Singapore's vest-pocket park: a rainforest survives within sight of skyscrapers
Natural History, April, 2004 by Jamie James
In 1819 the English administrator and naturalist Thomas Stamford Raffles landed on what is now Singapore's main island, with a mandate to establish a colonial port. He found a population of about 150 Malay inhabitants and a tropical rainforest edged by pestilential swamps. Commerce and rubber planting soon transformed Singapore into one of the most profitable jewels in the crown of the British Empire. Today it is an independent nation of 4.1 million people and skyscrapers that soar from its city center.
Only a few slivers of rainforest survive within the 246 square miles of the main island. One such area is Bukit Timah Nature Reserve, which ranges across the highest hill (533 feet) in the interior. Although the reserve covers little more than 400 acres, its value to naturalists can only grow; as developing nations in Southeast Asia rapidly clear-cut their virgin forests.
In the Malay language bukit timah means "tin hill." The hill (bukit) is made of granite, however, so it's a good guess that the original name was Bukit Temak: temak is Malay for a species of gigantic Shorea tree, and someone may have applied that name loosely to the related species that grow on the hill. Part of the hill's claim to fame is that the English naturalist Alfred Russel Wallace began his historic study of Malay flora and fauna in and around it in 1854. He stayed at a Jesuit mission surrounded by logging camps, where, in just two months, he collected 700 species of beetle. He attributed his phenomenal success to the loggers, who left behind heaps of sawdust and rotting wood detritus that provided the insects with a veritable banquet.
The principal danger Wallace faced during his sojourn there was from tigers.
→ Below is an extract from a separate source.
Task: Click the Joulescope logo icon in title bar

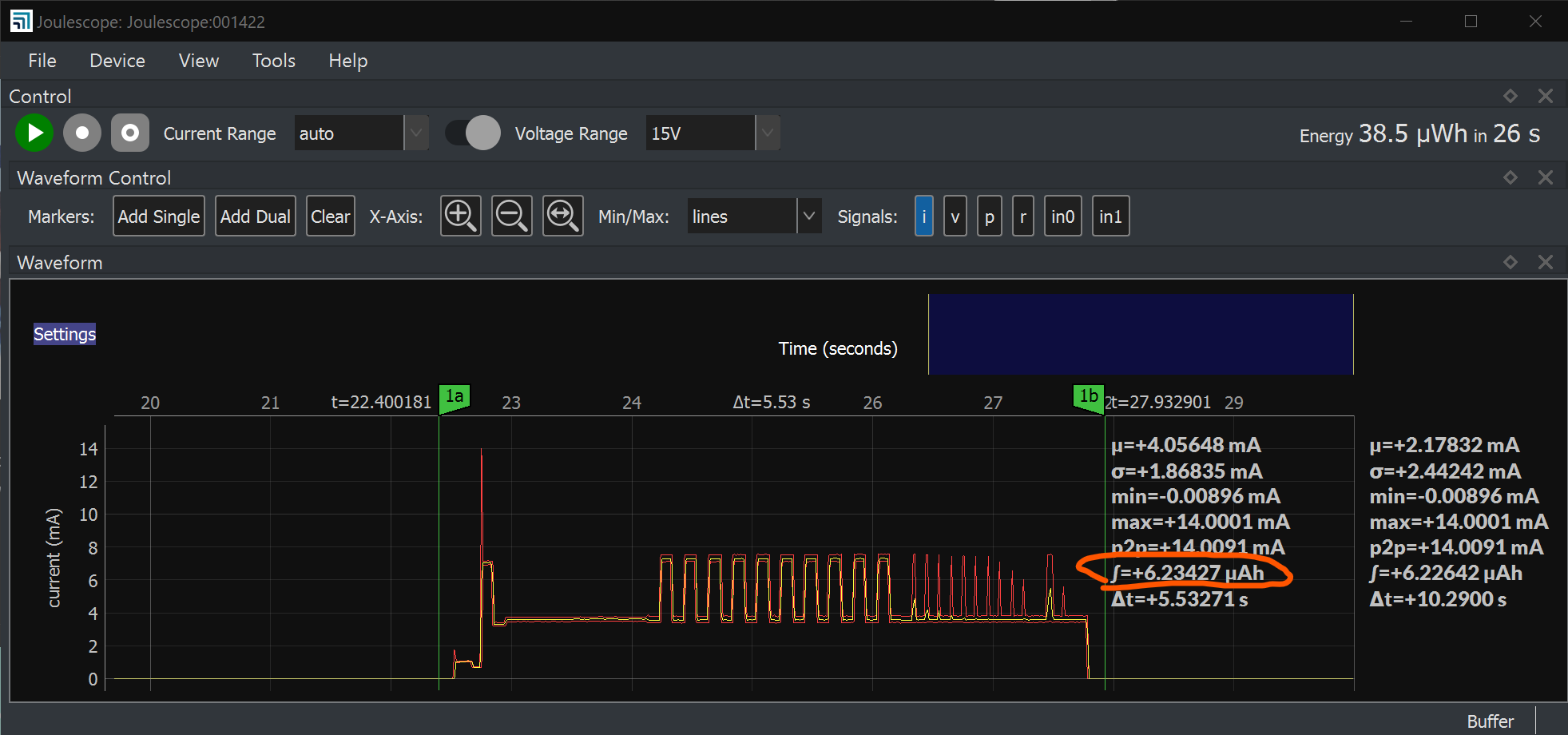Action: point(21,21)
As he wrote in his classic account The Malay Archipelago, "It was rather nervous work hunting for insects among the fallen trunks and old sawpits, when one of these savage animals might be lurking close by, waiting an opportunity to spring upon us." Almost as treacherous were the tiger traps, pits dug fifteen to twenty feet deep, which dotted the island.
According to Richard T. Corlett, an ecologist at Hong Kong University who has investigated the history of the reserve, Bukit Timah was probably subject to a degree of logging, as Wallace's writings imply, but it has been under some form of protection since at least 1848. That is not to say the forest has enjoyed uninterrupted tranquility. In 1942 the hill was on the front line of the battle for Singapore, one of the worst British defeats of the Second World War. The Japanese occupiers respected the reserve, however, bringing in Kwan Koriba, a botanist from Kyoto University, to oversee the island's parks. Some caves near the peak of Bukit Timah, which served as military depots during the war, are now grated over and offer safe roosts for bats.
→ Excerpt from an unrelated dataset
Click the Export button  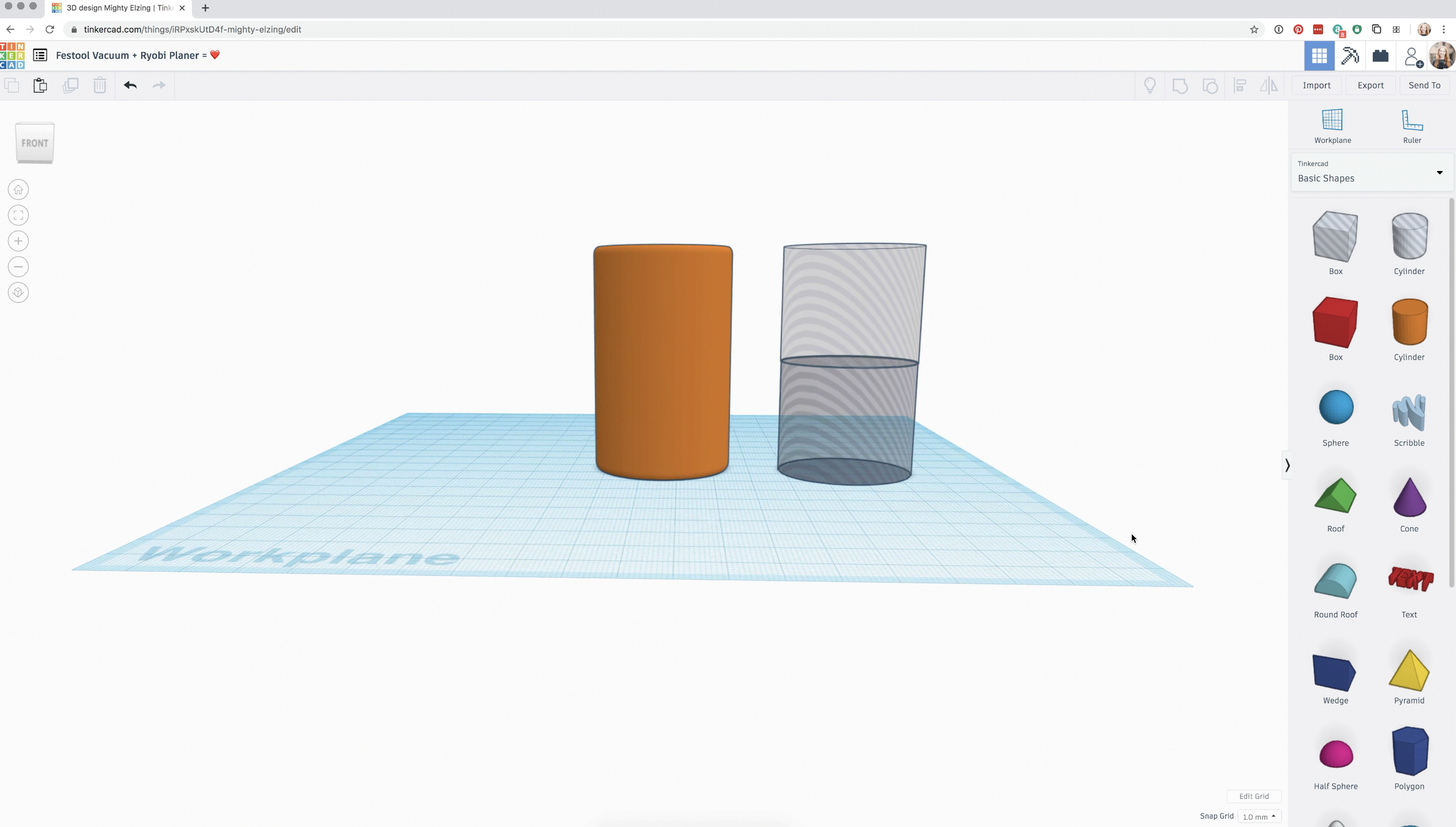pos(1370,85)
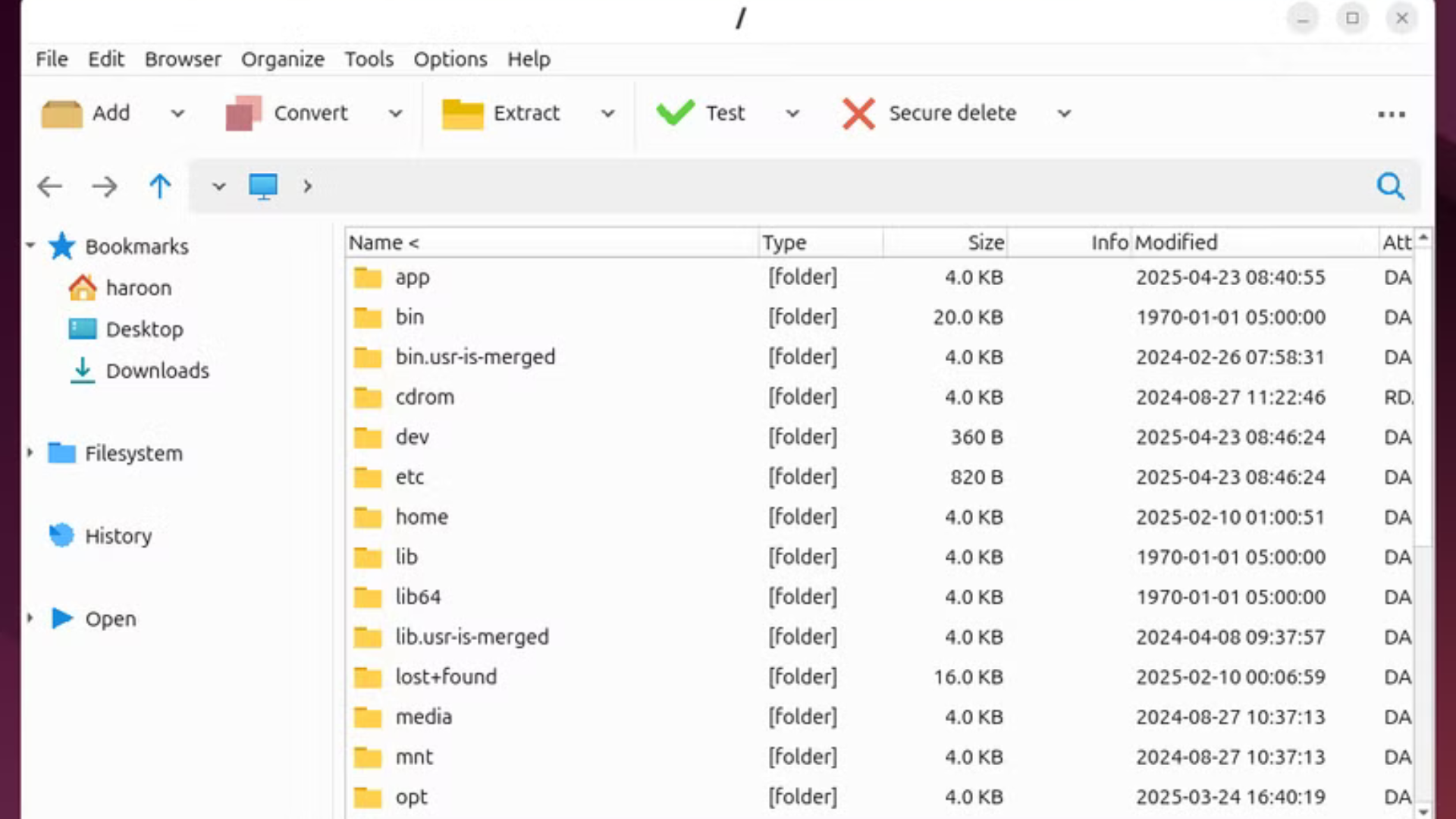Open the Add dropdown arrow
The image size is (1456, 819).
point(177,114)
The skirmishes at Bukit Timah since the war have been disputes about encroaching development. In 1986 a major highway was completed along the reserve's eastern perimeter, separating the area from the Central Catchment Nature Reserve, where the major remaining rainforest of Singapore lies. And granite quarrying nearby--another bone of contention--did not cease until the late 1980s.
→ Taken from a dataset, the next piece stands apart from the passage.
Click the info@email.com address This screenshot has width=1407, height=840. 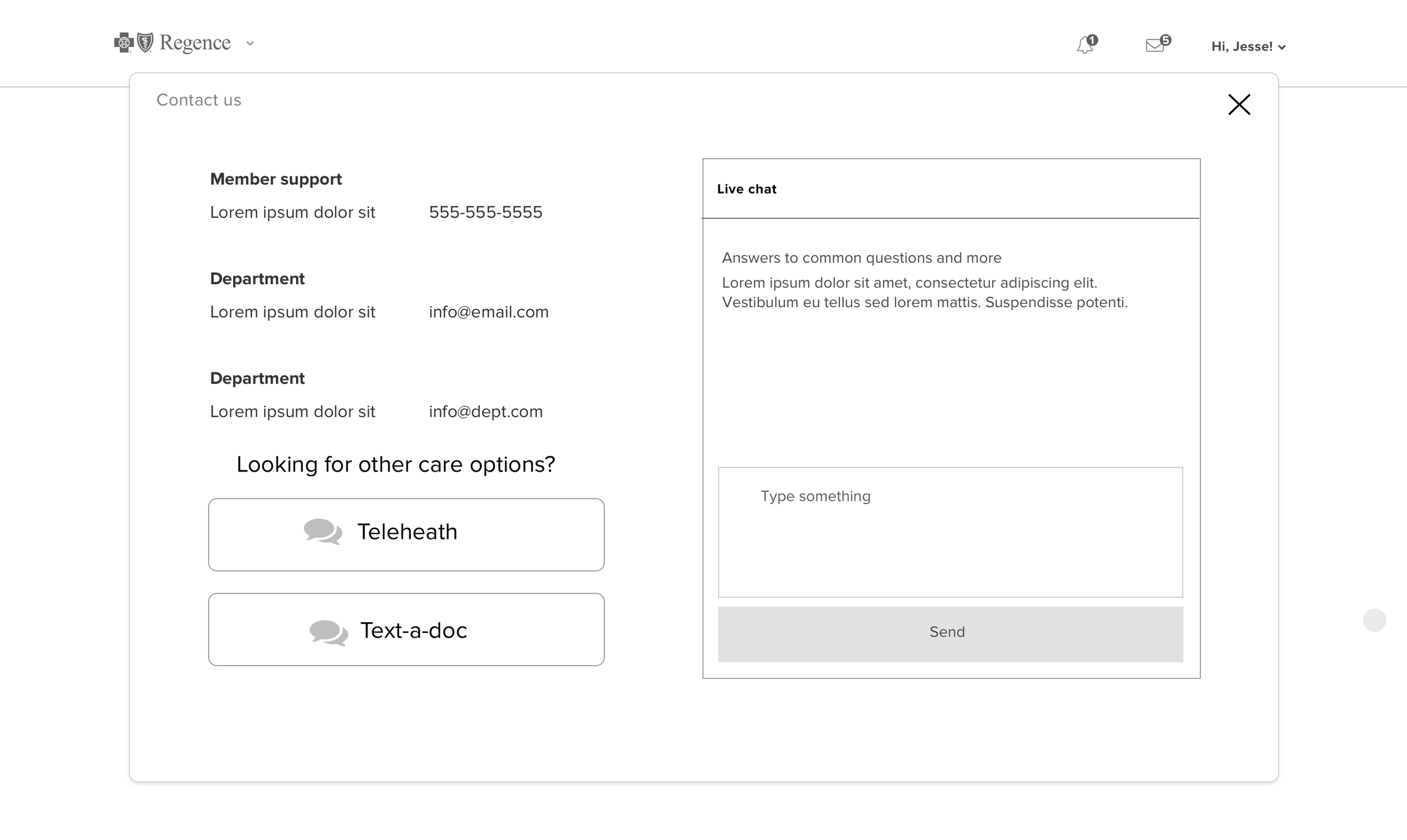pyautogui.click(x=488, y=312)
In 1967, in their book The Theory of Island Biogeography, the ecologist Robert H. MacArthur and the biologist Edward O. Wilson of Harvard University proposed that the degree of biodiversity surviving in an island ecology is a function of the area of the island and its distance from the source of immigrating species. Those principles have been tested and confirmed for artificially created islands of primary habitat, as well as for landmasses actually surrounded by water. The rule of thumb is that an island reduced to one-tenth its original size will lose half its species.
By that standard, Bukit Timah is beating the odds. Although more than 99 percent of the original rainforest on the island of Singapore has been cleared, the reserve still retains nearly half the original native bird species and many small mammals.
But the large vertebrates have not been so fortunate. The island's last tiger was reportedly shot in the Choa Chu Kang district in 1930 (not, as local folklore would have it, in 1902 in the billiards room of the Raffles Hotel in downtown Singapore). The last one at Bukit Timah was killed in 1924 (the reticulated python has replaced the tiger at the top of the reserve's food chain). Other large mammals that have vanished are the leopard, the largest species of deer (the sambar and the barking deer), the pig-tailed macaque, and the wild pig. Some ecologists think that once the big vertebrates are gone, it is just a matter of time before the entire fabric of biodiversity unravels.
The loss of many native bird and mammal species from Bukit Timah can be traced to hunting and trapping, rather than to isolation and habitat degradation. That may sound like a dismal conclusion, but it speaks well, at least, for the potential of a small reserve to maintain the diversity of its fauna.